Copy the records below word for word, every line as it stands.

#### [Recorded information]
[Begin]

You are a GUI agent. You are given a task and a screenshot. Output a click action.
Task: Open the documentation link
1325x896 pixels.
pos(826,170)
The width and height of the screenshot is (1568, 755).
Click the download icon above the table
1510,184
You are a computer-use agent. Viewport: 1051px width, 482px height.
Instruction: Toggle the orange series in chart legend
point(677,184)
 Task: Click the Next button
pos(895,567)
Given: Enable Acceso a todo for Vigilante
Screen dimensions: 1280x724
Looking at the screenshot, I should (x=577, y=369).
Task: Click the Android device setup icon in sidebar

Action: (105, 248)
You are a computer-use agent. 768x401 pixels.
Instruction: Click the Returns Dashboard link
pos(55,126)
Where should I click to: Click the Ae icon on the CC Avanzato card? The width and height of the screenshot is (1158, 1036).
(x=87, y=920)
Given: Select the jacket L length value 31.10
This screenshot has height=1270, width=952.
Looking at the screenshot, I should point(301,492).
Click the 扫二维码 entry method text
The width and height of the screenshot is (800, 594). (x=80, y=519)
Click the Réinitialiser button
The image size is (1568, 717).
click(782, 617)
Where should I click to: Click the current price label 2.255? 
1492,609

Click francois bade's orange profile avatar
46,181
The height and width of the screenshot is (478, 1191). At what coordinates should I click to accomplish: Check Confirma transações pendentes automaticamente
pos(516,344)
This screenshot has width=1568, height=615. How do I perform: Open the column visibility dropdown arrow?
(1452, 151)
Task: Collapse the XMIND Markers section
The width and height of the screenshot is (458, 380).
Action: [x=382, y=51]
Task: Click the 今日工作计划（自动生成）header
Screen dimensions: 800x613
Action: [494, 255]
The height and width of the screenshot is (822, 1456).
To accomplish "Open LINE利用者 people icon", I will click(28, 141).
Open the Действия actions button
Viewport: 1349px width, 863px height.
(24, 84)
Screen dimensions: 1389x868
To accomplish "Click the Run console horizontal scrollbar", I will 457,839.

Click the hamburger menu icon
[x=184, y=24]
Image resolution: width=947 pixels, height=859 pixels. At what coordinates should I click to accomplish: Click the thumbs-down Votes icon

[End]

#### [The solution]
You are a GUI agent. You are given a task and a screenshot. Output a click action.
Task: Open the documentation link
1325x896 pixels.
pos(826,170)
The width and height of the screenshot is (1568, 755).
Click the download icon above the table
1510,184
You are a computer-use agent. Viewport: 1051px width, 482px height.
Instruction: Toggle the orange series in chart legend
point(677,184)
 Task: Click the Next button
pos(895,567)
Given: Enable Acceso a todo for Vigilante
Screen dimensions: 1280x724
Looking at the screenshot, I should (x=577, y=369).
Task: Click the Android device setup icon in sidebar

Action: (105, 248)
You are a computer-use agent. 768x401 pixels.
Instruction: Click the Returns Dashboard link
pos(55,126)
Where should I click to: Click the Ae icon on the CC Avanzato card? The width and height of the screenshot is (1158, 1036).
(x=87, y=920)
Given: Select the jacket L length value 31.10
This screenshot has height=1270, width=952.
Looking at the screenshot, I should point(301,492).
Click the 扫二维码 entry method text
The width and height of the screenshot is (800, 594). (x=80, y=519)
Click the Réinitialiser button
The image size is (1568, 717).
click(782, 617)
Where should I click to: Click the current price label 2.255? 
1492,609

Click francois bade's orange profile avatar
46,181
The height and width of the screenshot is (478, 1191). At what coordinates should I click to accomplish: Check Confirma transações pendentes automaticamente
pos(516,344)
This screenshot has width=1568, height=615. How do I perform: Open the column visibility dropdown arrow?
(1452, 151)
Task: Collapse the XMIND Markers section
The width and height of the screenshot is (458, 380).
Action: [x=382, y=51]
Task: Click the 今日工作计划（自动生成）header
Screen dimensions: 800x613
Action: [494, 255]
The height and width of the screenshot is (822, 1456).
To accomplish "Open LINE利用者 people icon", I will click(28, 141).
Open the Действия actions button
Viewport: 1349px width, 863px height.
(24, 84)
Screen dimensions: 1389x868
To accomplish "Click the Run console horizontal scrollbar", I will 457,839.

Click the hamburger menu icon
[x=184, y=24]
Image resolution: width=947 pixels, height=859 pixels. At what coordinates should I click to accomplish: Click the thumbs-down Votes icon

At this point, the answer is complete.